Q11 従業員です。創業社長に後継者がいなかったため、再生ファンドに売却されました。

当社は小売店で現場型の商売なのに、ファンドから来た経営者や役員は本社にいるばかりで店舗に出ることはなく、机上の指示だけをして、時間のほとんどは都心の高層ビルのファンドのオフィスにいました。社員の士気は下がり、ファンド入りして3期連続赤字となり、再度別の会社に売却されてしまいました。

また同じことが繰り返されるのを防ぐ手段はないでしょうか?

 

A11 こうしたケースは、実は増加しています。

自称再生会社、再生ファンドが増加していることも要因の1つといえます。旧産業再生機構在籍経験などを標榜しているケースもありますが、旧機構案件で常用された金融債務の強制圧縮という宝刀が使えないうえ、そもそも旧機構には商売のノウハウは蓄積されていなかったこともあり、OBによる再生案件の成功確率は想像するほど高くはないのが実情でしょう。

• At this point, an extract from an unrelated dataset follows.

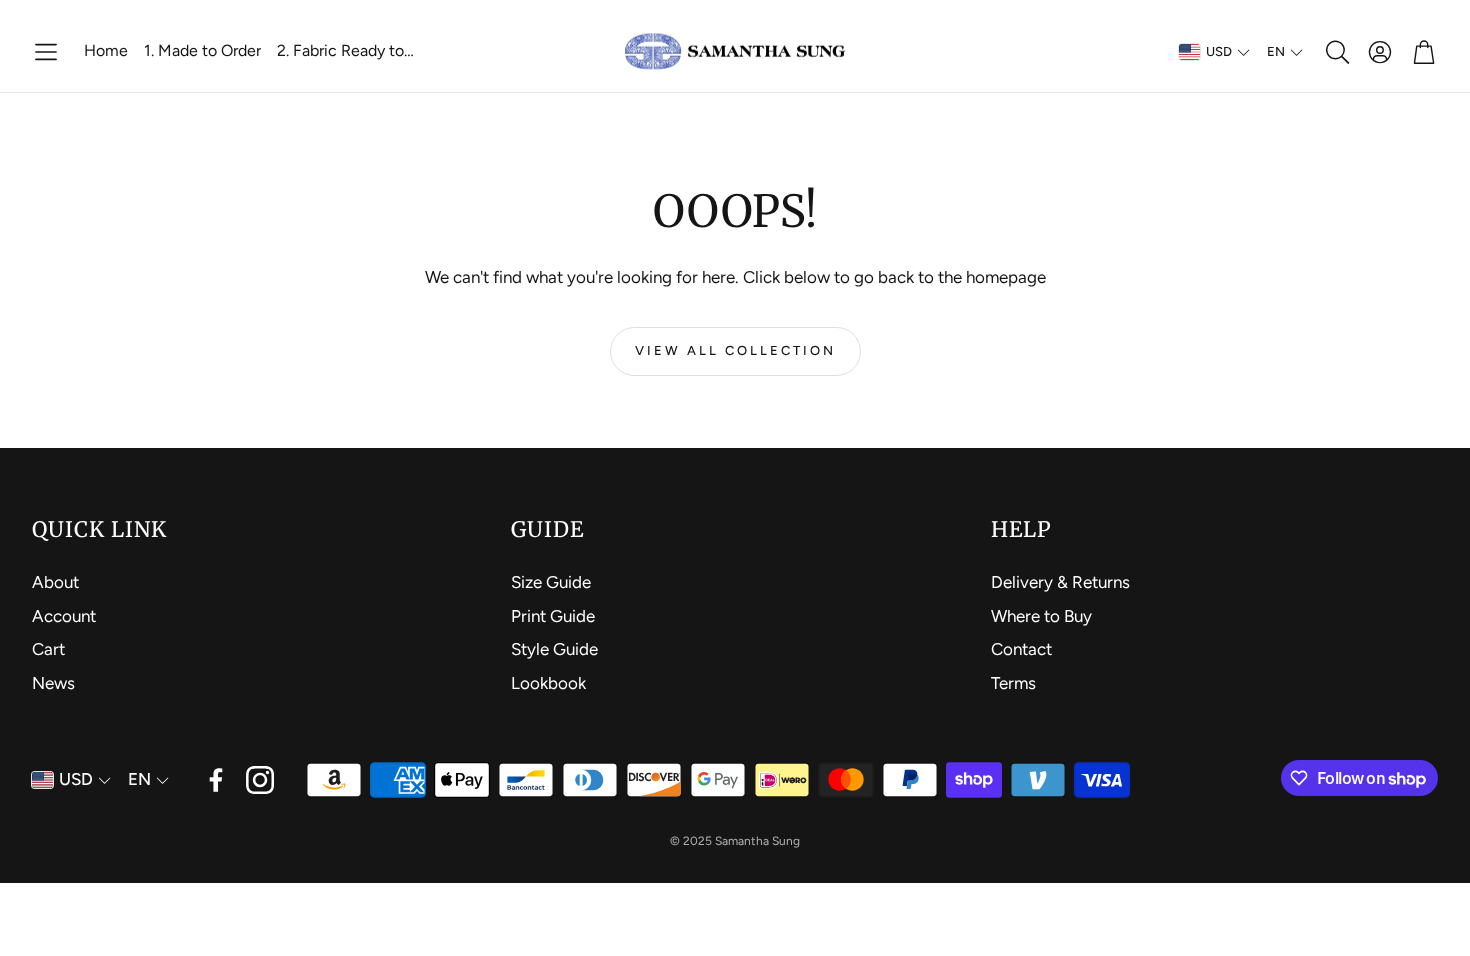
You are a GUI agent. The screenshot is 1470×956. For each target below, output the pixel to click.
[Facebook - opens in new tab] (216, 780)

転売されるたびに、現場は疲弊し、従業員のモラルは低下していきます。3回目、4回目ということも珍しくありません。現場の従業員の方々にとってみれば、「またか」という失望、落胆の気持ちが毎回増幅されていく傾向にあります。

これを当所では、「ラグビー型のボールパス」と形容しています。

特徴は、

①持ち主が次々に変わっていく

②1人(1社)が保持している時間(期間)が短い

③パスされるたびにボール(モラル)が後ろへ下がる

という共通点です。

打開策としてあくまで一般論ですが、従業員による自社買収、エンプロイイー・バイアウトもあります。

しかし、それにはスポンサーをみつけてくる必要があります。現状のような連続赤字企業の場合、早期にキャッシュフローを生み出せるように再建できるかどうかが問われます。